Tag: Martin Albrecht Weingut

Christmas Duck Confit with Roast Potatoes, Chestnuts, Plums, and Star Anise

Duck Confit

It’s only a week until Christmas and I’m starting to get excited! The culinary plan for our two delicious days isn’t complete yet – for the 24th, which is my German Christmas, and for my boyfriend’s special day on the 25th . There are still a few open questions to discuss but we’ll definitely have a flambéed Christmas Pudding for dessert on one of these days and also my obligatory slow roasted duck. In the past 2 years of eat in my kitchen, I shared 2 Christmas recipes with you that feature a whole duck cooked for hours at very low temperature. This year, I decided you deserve a break – although I’ll still put mine in the oven next Wednesday – at 85°C / 185°F, as always.

Recently, I had another one of my food phone calls with my mother, we spoke about confit de canard, duck legs cooked in the oven for hours in a dutch oven full of the bird’s fat. The meat is succulent and meltingly tender and – conveniently – you can use the fat that it cooked in for months to fry potatoes and sear your meat. It’s the best! I decided to have a little pre-holiday-celebration and cook a Christmas-y duck confit roasted on crispy potatoes refined with chestnuts, dried plums, and star anise. Although the duck legs don’t need as long as my whole Christmas duck, you’ll need about 1 1/2 days in advance for the preparation. First, you marinate the meat in salt and herbs for a few hours, or preferably overnight. The next day, you’ll cook the legs in the oven in 1kg / 2 1/4 pounds of duck or goose fat (for 4 legs), I used goose fat as I forgot to place my order at the butcher in time but it works just as well. It takes about 2 1/2 hours before the meat almost falls off the bones – it’s beautifully tender but pale at that point. Now, you can either keep the duck confit in the fridge until you’ll need it – you could even store it for months as long as it’s completely covered in fat (although I have never tried that). Instead, I would turn the oven on the next day, lay the legs on top of thinly sliced potatoes and roast everything for about 30 minutes (plus 20 minutes for the potatoes before you lay the meat on top). You use some of the tasty fat – that you’ll have plenty of –  to cook the duck and vegetables to crisp and golden brown perfection. During this time, I cooked a bowl full of apple Savoy cabbage, fresh and light without cream but with tender bite instead.

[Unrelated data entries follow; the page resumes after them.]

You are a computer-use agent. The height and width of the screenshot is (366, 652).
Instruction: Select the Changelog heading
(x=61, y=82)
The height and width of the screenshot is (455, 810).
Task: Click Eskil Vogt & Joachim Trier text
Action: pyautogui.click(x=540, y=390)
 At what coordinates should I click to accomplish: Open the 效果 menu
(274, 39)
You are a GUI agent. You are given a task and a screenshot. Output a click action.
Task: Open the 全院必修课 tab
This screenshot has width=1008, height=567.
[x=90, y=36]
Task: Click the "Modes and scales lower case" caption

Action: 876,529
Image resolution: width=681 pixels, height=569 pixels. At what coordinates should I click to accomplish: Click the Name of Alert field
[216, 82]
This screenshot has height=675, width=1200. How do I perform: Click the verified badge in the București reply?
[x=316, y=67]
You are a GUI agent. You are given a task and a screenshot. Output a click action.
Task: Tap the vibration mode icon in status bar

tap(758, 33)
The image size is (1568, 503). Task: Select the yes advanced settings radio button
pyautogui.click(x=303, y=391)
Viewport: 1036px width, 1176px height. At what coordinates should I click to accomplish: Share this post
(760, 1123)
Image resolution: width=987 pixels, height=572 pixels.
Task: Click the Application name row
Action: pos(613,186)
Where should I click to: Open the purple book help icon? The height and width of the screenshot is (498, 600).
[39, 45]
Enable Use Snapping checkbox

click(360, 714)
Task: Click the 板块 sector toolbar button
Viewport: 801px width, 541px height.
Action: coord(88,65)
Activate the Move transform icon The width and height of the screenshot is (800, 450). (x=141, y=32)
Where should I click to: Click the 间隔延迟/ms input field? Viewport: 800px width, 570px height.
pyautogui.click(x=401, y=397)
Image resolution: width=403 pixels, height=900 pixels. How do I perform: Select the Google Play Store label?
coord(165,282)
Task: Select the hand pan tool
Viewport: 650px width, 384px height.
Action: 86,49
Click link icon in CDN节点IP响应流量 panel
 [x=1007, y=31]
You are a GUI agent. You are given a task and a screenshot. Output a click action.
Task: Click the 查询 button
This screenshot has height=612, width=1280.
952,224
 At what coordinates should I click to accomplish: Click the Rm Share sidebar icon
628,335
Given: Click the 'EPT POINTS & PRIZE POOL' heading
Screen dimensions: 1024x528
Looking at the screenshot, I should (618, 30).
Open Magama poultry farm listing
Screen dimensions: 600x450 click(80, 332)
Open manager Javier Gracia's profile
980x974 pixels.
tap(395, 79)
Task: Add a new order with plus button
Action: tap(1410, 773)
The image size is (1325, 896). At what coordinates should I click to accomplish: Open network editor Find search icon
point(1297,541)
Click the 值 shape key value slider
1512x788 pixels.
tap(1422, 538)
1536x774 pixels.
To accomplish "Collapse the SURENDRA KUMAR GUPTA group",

If you spread the preparation over 2 1/2 days it’s quite an easy Christmas lunch – or dinner – that doesn’t actually demand much work, just the right logistics. And if you’re still looking for some really good wine for Christmas, we already made our choice: We’ll enjoy Martin Albrecht‘s Gelber Muskateller (Muscat) and his 2012 Herbstnebel (Syrah, Cabernet-Sauvignon and Nebbiolo)! I wrote about his fantastic wine a couple months ago, click here to find out more about his old vineyards in the south of Germany.

Duck Confit

Apart from this culinary pre-celebration, there was also a pre-Christmas gift that I got overly excited about: we have a new fridge in the house! In the past few months, while cooking and baking even more than usual due to my book, I often suffered from my old fridge’s limitations and I knew that something had to change sooner or later. I did some research behind the silver doors of today’s chic refrigerators, which all look quite similar from the outside. I remembered a tall model by Samsung that had caught my attention last year but at that point, my 12-year old fridge was still fully functioning and I was still forgiving regarding its limitations. So when Samsung had invited me to a presentation of their latest Chef Collection, a series of kitchen appliances developed together with Michelin-starred chefs, I wasn’t ready for a change yet. But as soon as they offered me this huge, elegant silver fridge, after months of trying to fit in all the vegetables that I needed to cook and shoot for my book, I said “Yes, please!” I got it – thank you so much for that Samsung – and I’m totally happy about the fact that it keeps the temperature constantly stable and is especially energy saving – and I particularly enjoy the telescopic slide out drawer at the bottom, the Chef Zone. Maybe this is how some people feel about cars, but these little details are more than just practical, this is fun! But first and foremost, it’s huge compared to our old fridge and I love it. There’s so much space that I haven’t even managed to fill it yet but I’m sure this will change next week, once the Christmas shopping begins.

Duck Confit


Duck Confit

Duck Confit with Potatoes, Chestnuts, Plums and Star Anise

Serves 4 people

For the duck confit

coarse sea salt 1 1/2 tablespoon
black peppercorns, crushed in a mortar, 1 1/2 teaspoons
duck legs 4
fresh thyme 1 small bunch
duck fat (in a jar) or goose fat (skins removed and finely chopped) about 1 kg / 2 1/4 pounds
firm, sour apple, peeled, cored and sliced, 1
bay leaves 2

For the roast duck legs and potatoes

medium, waxy potatoes, peeled and very thinly sliced, 8
precooked chestnuts 200g / 7 ounces
dried plums 150g / 5 ounces
garlic, thinly sliced, 3 cloves
star anise 3 pods
a small handful fresh thyme sprigs
fat used to cook the duck, about 180ml / 3/4 cup
coarse sea salt
black peppercorns, crushed in a mortar

For the apple Savoy cabbage

fat used to cook the duck 3 tablespoons
medium onion, finely chopped, 1
a small head of Savoy cabbage, cut into quarters, cored, roughly chopped, rinsed and slightly wet, about 500g /17 1/2 ounces
firm, sour apple, peeled, cored and roughly chopped, 1
dry white wine about, 300ml / 1 1/4 cups
nutmeg, preferably freshly grated
fine sea salt
ground pepper

Day 1 – For the duck confit, combine the salt and pepper. Lay the duck legs in a baking dish, rub the skin with the salt-pepper mix and lay half the thyme under the meat and the other half on top. Cover with plastic wrap and keep in the fridge for a few hours, preferably overnight.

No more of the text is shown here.